Услышав имя Аввакума, на другом конце провода как будто несколько приутихли. После того как перестали звучать крепкие слова полковника, телефонный шнур с облегчением повис, а лейтенант облизал пересохшие губы. Он передал трубку Аввакуму.
— Добрый случай прислал тебя как раз вовремя, — начал полковник. Он говорил с напускным спокойствием, и голос его звучал хрипло и как-то неестественно.
— Напротив, — сказал Аввакум. — Он, этот добрый случай, сыграл со мной злую шутку, обставив меня на целых пять минут, которые оказались роковыми.
— А ты дай реванш, — посоветовал полковник. Он словно ослабил узду, и в голосе его, вырвавшемся на свободу, зазвучала вместо нот отчаянья надежда. — Непременно дай реванш, — продолжал он. — Ведь это, в конце концов, вопрос чести. Разве ты позволишь, чтобы тебя так вот обвели вокруг пальца! Это же совсем не в твоем характере.
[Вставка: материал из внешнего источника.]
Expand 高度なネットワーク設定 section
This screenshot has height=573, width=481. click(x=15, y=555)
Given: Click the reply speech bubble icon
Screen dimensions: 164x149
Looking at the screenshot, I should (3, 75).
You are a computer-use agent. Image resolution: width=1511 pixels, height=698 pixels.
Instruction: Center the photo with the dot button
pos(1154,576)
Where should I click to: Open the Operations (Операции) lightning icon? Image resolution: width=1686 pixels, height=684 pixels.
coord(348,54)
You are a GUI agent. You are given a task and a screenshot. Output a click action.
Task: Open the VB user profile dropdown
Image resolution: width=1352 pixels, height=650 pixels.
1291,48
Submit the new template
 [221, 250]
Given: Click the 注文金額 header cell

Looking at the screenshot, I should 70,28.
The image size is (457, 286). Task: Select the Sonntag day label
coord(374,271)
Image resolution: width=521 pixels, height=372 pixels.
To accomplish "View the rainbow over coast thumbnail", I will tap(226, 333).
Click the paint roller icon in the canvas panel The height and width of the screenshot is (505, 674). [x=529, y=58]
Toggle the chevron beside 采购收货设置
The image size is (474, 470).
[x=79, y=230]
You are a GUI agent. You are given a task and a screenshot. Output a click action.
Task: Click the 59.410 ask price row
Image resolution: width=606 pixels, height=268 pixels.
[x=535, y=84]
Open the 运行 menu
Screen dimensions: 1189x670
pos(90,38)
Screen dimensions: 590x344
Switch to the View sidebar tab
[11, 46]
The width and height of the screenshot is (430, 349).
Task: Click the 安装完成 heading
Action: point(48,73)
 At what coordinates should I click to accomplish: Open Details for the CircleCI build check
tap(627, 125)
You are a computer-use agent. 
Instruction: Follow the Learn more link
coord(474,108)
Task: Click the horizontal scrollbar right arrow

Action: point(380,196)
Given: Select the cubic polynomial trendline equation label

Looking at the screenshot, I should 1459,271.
— А может, я уже отвык от подобных вещей, — неуверенно произнес Аввакум, но сердце его затрепетало от возбуждения. Полковник откашлялся и помолчал какое-то время.
— Послушайте, товарищ Захов, — сказал он сухо. — Насколько мне известно, вы пока еще не вычеркнуты из нашего списка, поэтому…
— Слушаюсь, — склонив голову, отчеканил Аввакум.
Он ждал этих слов, как высочайшего повеления. В дни «консервации», в его изгнании они были тем золотым ключиком, который открывал перед ним врата царства радости. Но почему-то сейчас слова эти, уже сказанные, долетев до него по проводам, не согрели его душу тем торжественным чувством, о котором он так мечтал. Одна только приятная тревога охватила его, овладела всем его существом, но это больше было похоже на какое-то опьянение. «Большая радость» — сейчас это понятие словно бы исчезло из его представления.
— Поэтому, — продолжал полковник, — я вам приказываю немедленно начать следствие. — Он даже не подозревал, как не подходит ему этот напыщенный тон. Подчас человек, надев официальный костюм, с крахмальным воротничком, кажется ужасно смешным. — Немедленно приступайте к следствию, — повторил он. — Через непродолжительное время я сам приеду и объясню вам некоторые вещи…
Аввакум положил трубку и несколько минут не мог двинуться с места. У повисшего на ремне трупа был страдальческий вид. В «чудо-кресле» при зеленом свете абажура он напоминал утопленника, опутанного какими-то отвратительными корягами.